Il bluff cinese è sotto gli occhi di tutti eppure solo qualche mese fa si sprecavano le previsioni di sorpasso della Cina sugli Stati Uniti d’America.

Il punto debole delle previsioni, soprattutto quelle macroeconomiche, è sempre lo stesso: ragionare per progressione aritmetica anzichè con il raziocinio.

La Cina era e resta un paese arretrato, gonfiato per questioni ideologiche interne; del resto è una dittatura comunista.

Che i comunisti, compresi quelli italiani del PD e company, vivano di propaganda non stupisce; lo hanno sempre fatto per coprire le loro povertà.

Ciò che lascia perplessi è l’Occidente che alimenta il proprio nemico.

La Cina è una dittatura, ovvero un sistema politico e militare ostile alla democrazia. Perché s’importa dalla Cina anzichè produrre in Patria?

La parola Patria è poco conosciuta in Occidente e dimenticata in Italia, ma particolarmente viva in ogni nazione comunista compresa la Cina stessa.

Importare dalla Cina vuol dire mancare di rispetto al nostro livello di civiltà nel lavoro e dignità sociale. Ogni manufatto importato rappresenta un lavoro in meno per i nostri figli disoccupati. Qualcuno riesce a capirlo?

Oltre al binomio import dalla Cina e disoccupazione nazionale, che si conferma sempre più stretto, emerge con forza la necessità di DAZI come correttivo.
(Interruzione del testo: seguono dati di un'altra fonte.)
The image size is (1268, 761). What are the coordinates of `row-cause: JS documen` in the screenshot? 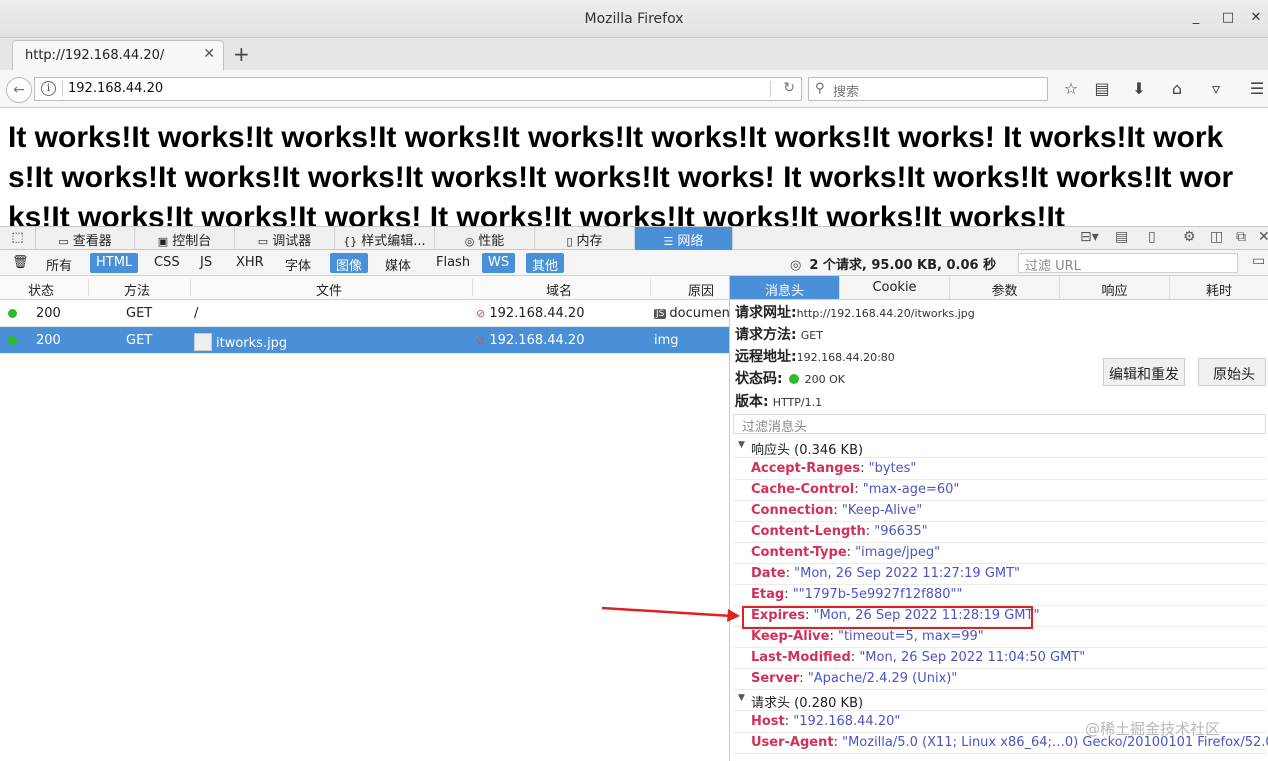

In ogni cattedra d’economia, di qualsiasi università Occidentale, si è abitualmente molto critici verso i dazi; monotonamente ci si limita alla sterile critica del monopolio e dei dazi all’import dalla Cina.

In realtà il dazio rappresenta una protezione alla civiltà e precisamente quella Occidentale. L’economia, abitualmente, non sa considerare le ricadute sociologiche delle sue scelte.

Il bluff della Cina, che nessuno ha voluto vedere, consiste nell’assenza di quelle strutture di base per essere potenza, tra cui la democrazia oltre alle minime condizioni d’igiene.

La Cina non è e non può essere una potenza semplicemente perché resta miseramente dittatura, ecco in cosa consiste il bluff cinese.

Sarebbe ora di smettere di giocare alla globalizzazione per tornare alla vita seria.